The Dirt on Clean - Katherine Ashenburg [68]
The connection between opulent bathing and women of ill repute was suspicious enough. But even without the example of actresses and mistresses, the idea of a woman or girl immersing herself, nude, in warm water had an unsavoury tinge. Many convent-educated girls were ordered to bathe in a shirt or shift, but boys and men also had to be protected from “the moral dangers of spending an hour naked in the bathtub.” A Manual of Hygiene, published in 1844, urged that “certain parts of the body” (which are never named) should be washed only once a day.
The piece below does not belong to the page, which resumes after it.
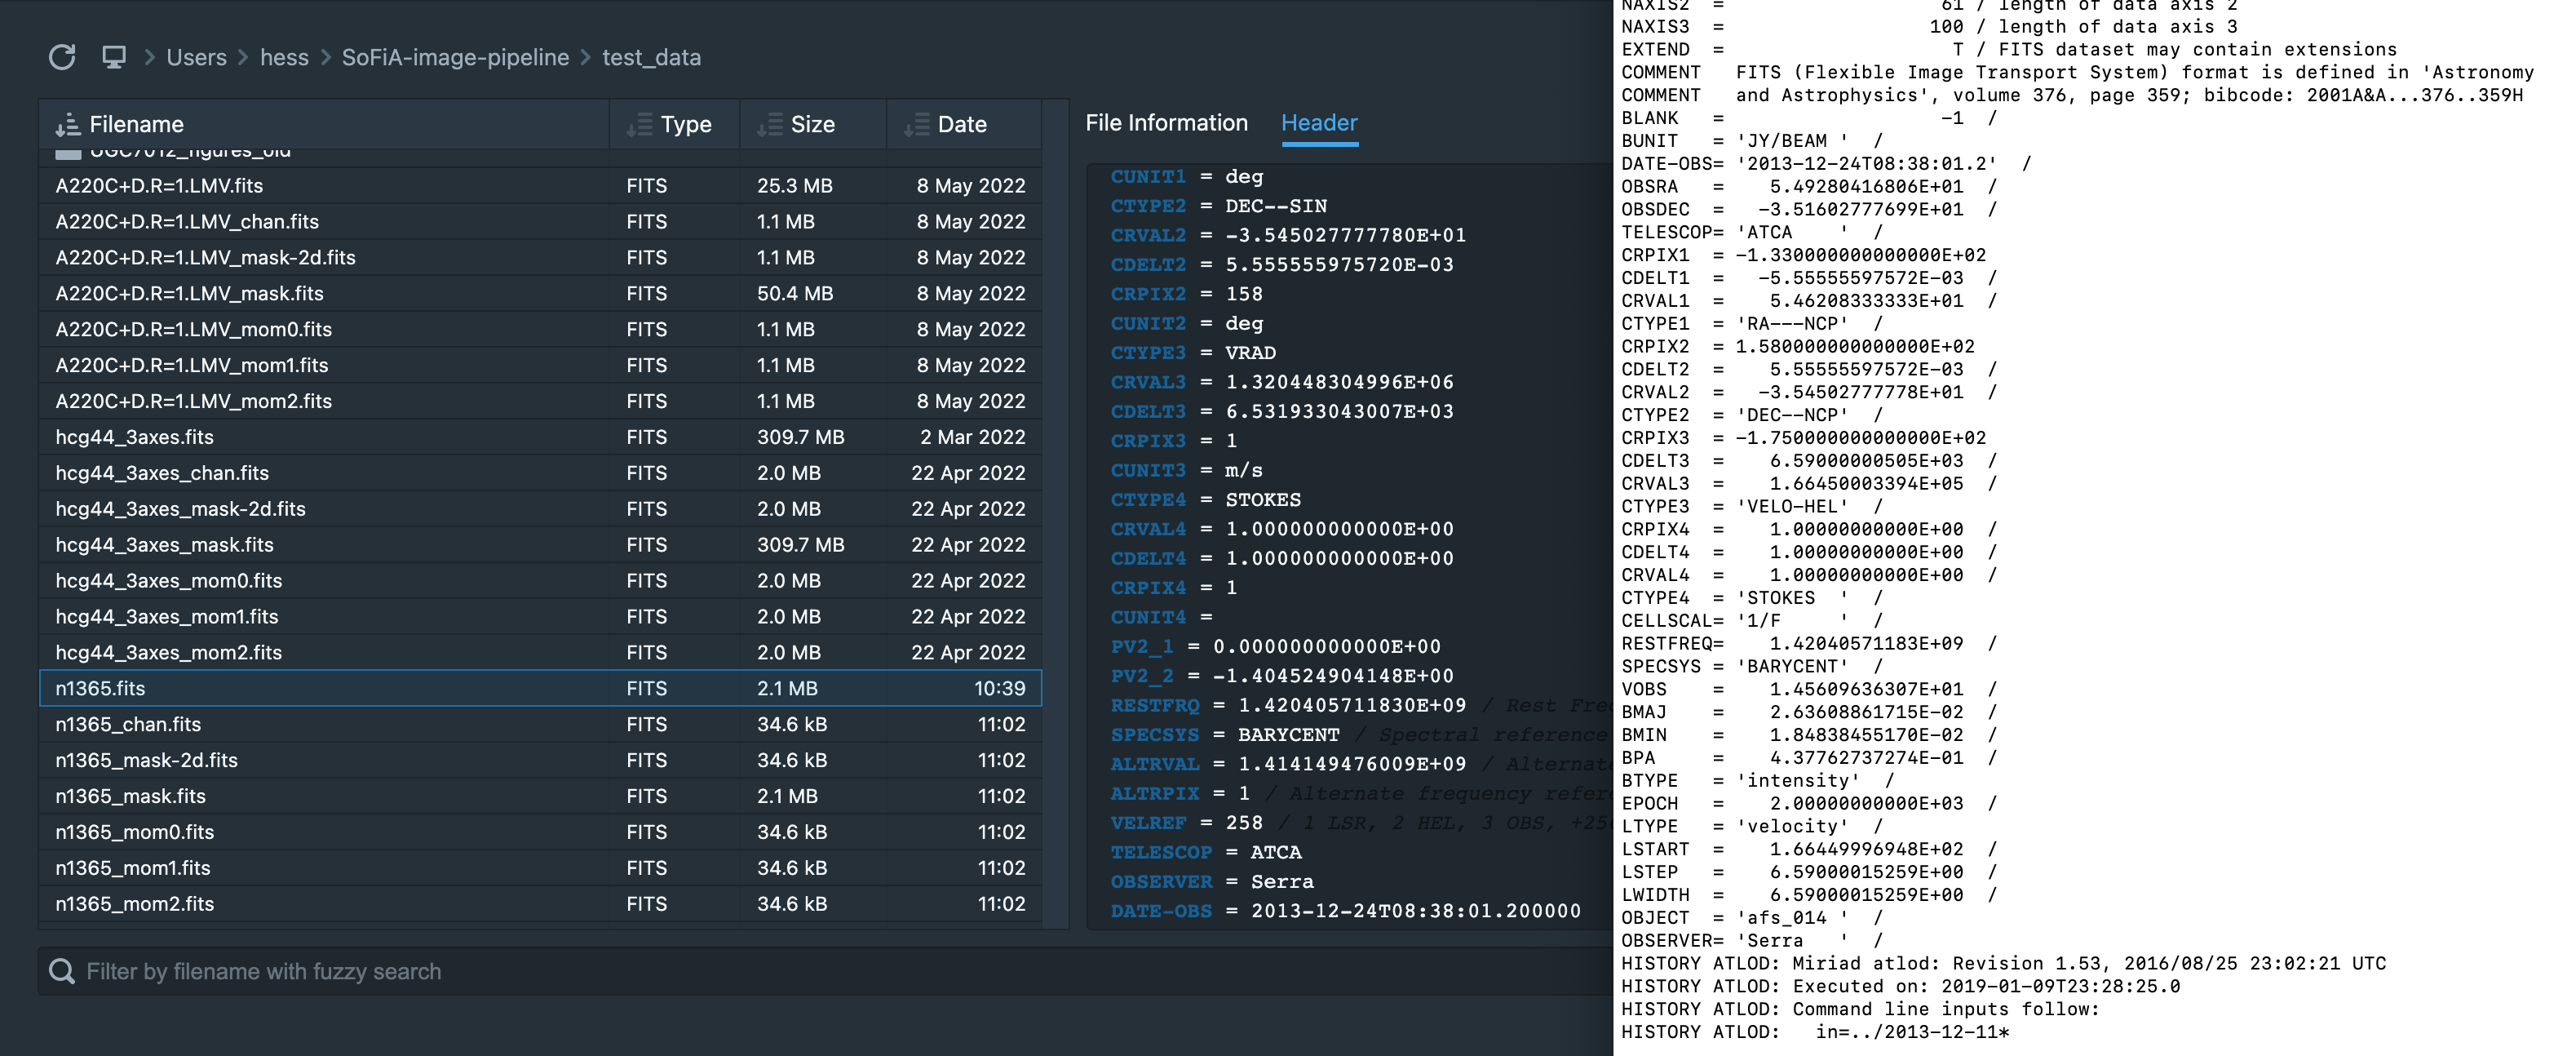Switch to the File Information tab
2576x1056 pixels.
click(1166, 122)
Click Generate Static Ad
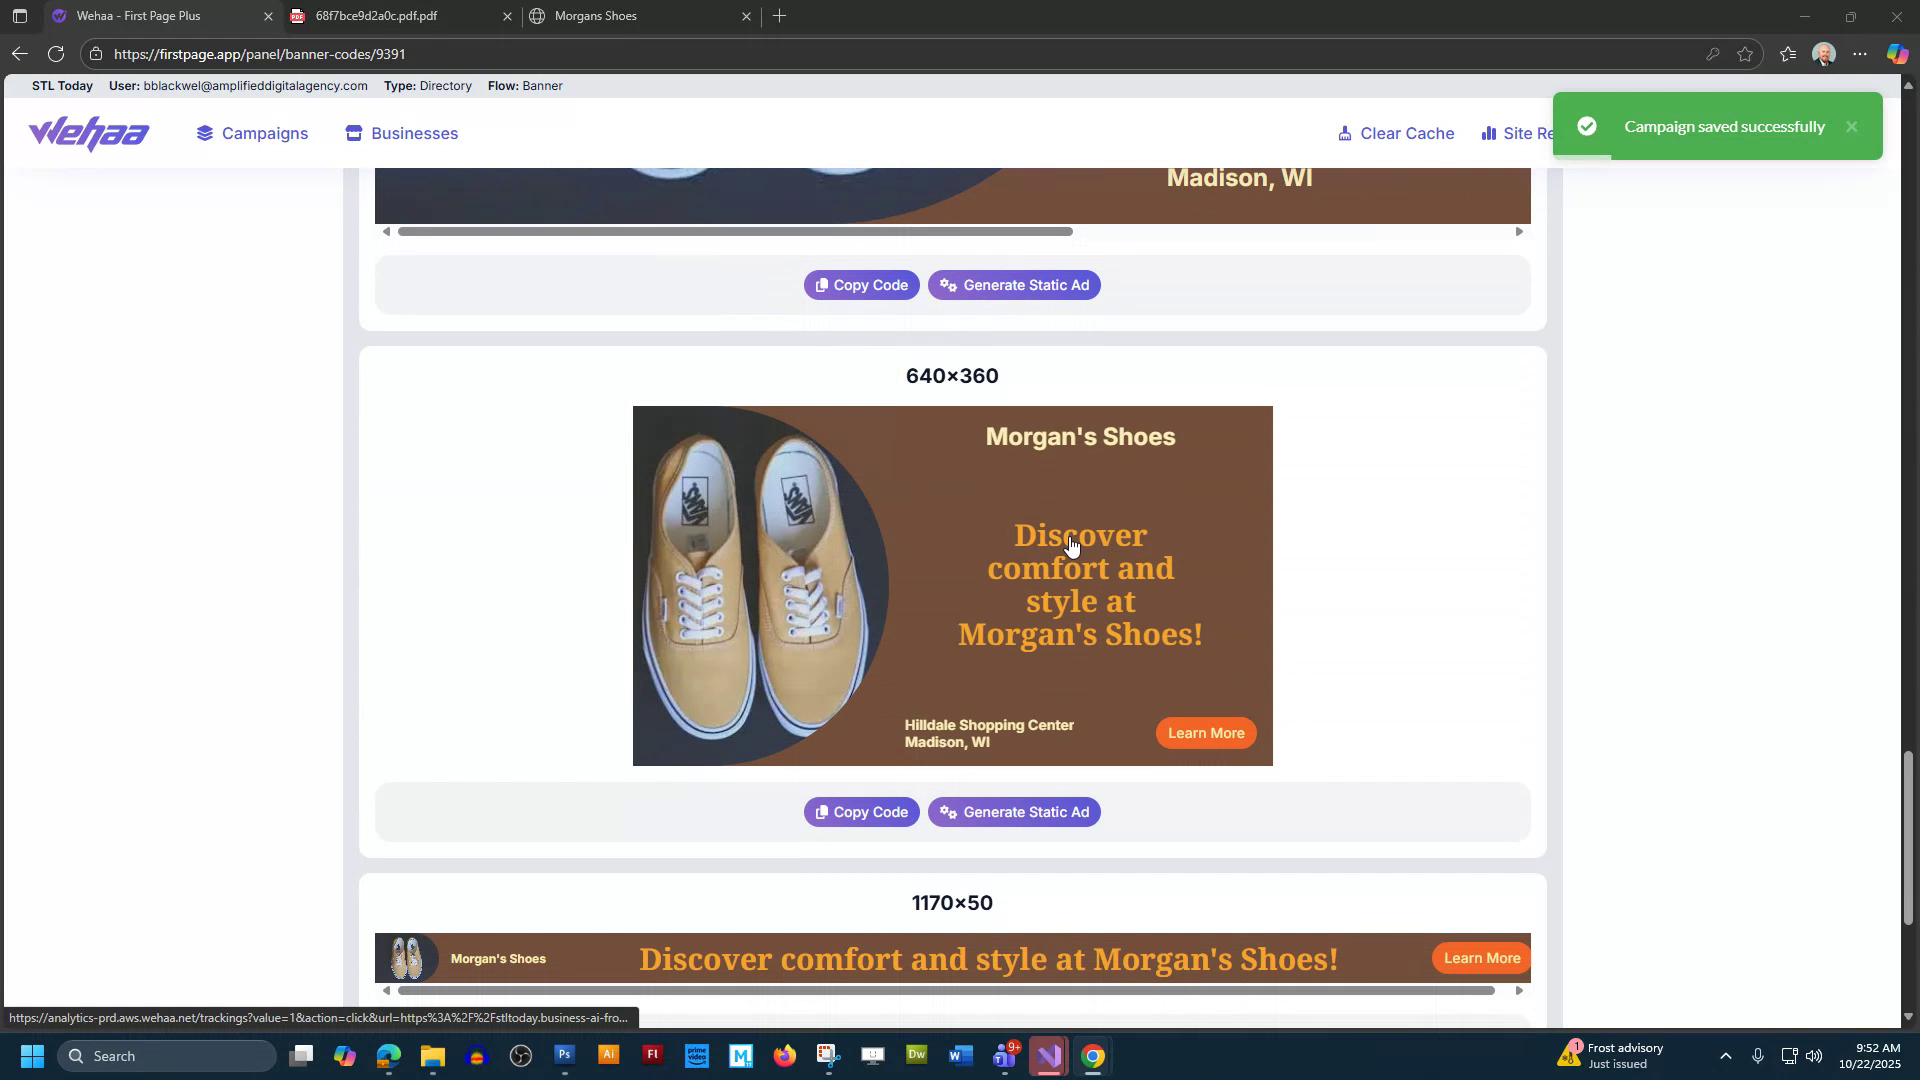Image resolution: width=1920 pixels, height=1080 pixels. point(1013,812)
Noting that some people, especially women, washed these parts more than once a day, the author wrote, vaguely but ominously, “We do not advise this. We wish to respect the mystery of cleanliness. We will content our-selves with observing that everything which goes be-yond the boundaries of a healthy and necessary hygiene leads imperceptibly to unfortunate results.”
An early French theme bathroom, a Gothic salle de bain.
Prudery in the name of religion or propriety may partly have been the socially acceptable face of an age-old disinclination to wash all over. Whatever its source, it was real enough that several French women in the second half of the century tried to convince their readers that cleanliness and morality went hand in hand. One was the Baroness Staffe, who published Le cabinet de toilette in 1893. Taking a leaf from the luxurious retreats of the demi-monde, respectable bourgeois and aristocratic women had set up their own cabinets de toilette, ultra-feminine refuges in an alcove in the bedroom or next door, where the serious work of grooming was done in private. The baroness favoured these womanly sanctuaries, as sumptuous as could be afforded.
She sketches such a salle de bain, where the walls are covered in onyx and marble, the shower stands hidden behind a silk curtain in a corner, and “le tub”—she uses the English word when describing a low, portable basin—sits in the other corner, ready when a sponge bath is called for. The bathtub proper has taps for hot, cold and tepid water, and marble shelves nearby hold the necessary perfumes and oils. On a chaise longue covered with a white bearskin, the bather “rests from the fatigues of immersion and hydrotherapy.” She wears an elegant garment with a new name-the robe de bain, or bathrobe, has replaced the peignoir, the robe in which you combed your hair.
CHACUN À SON GOÛT
The French woman’s cabinet de toilette was devoted more to ideas of luxury, femininity and secrecy than efficient, thorough hygiene. When French visitors to the 1900 Exhibition of Hygiene in Paris beheld the American bathroom, with streamlined, fixed appliances and a complete absence of frills, they disdained it as a “laboratory” and a “factory for washing.”
The baroness’s bathing advice was typical of enlightened opinion in her day. To keep the pores open, which is essential for good health, everyone must wash every day. That can be done in a full tub if one is available and the doctor permits a “grand bain,” or with a sponge bath if not. One must be very strong to endure a cold bath, and only under doctor’s orders. Hot baths can be useful for those who are troubled with excessive blood to the brain. But for most people, the lukewarm bath is best, and for no more than half an hour. Wait three to four hours after a full meal before bathing, the baroness advises, and don’t bathe in someone else’s water, no matter how healthy that person. (“Mothers who take their children into the bath with them ignore the fact that this habit is very dangerous to these little beings whose delicate skin can absorb unfavourable, even dangerous exhalations.”) She recommends friction with a brush or a rough towel. Soap, which should not be used every day, should be white, very pure and either lightly perfumed or completely unperfumed.
“Instead of the tub, which freezes your feet, ridiculous with its noisy theatrical thunderclaps, a wooden bucket, a vat, that’s it!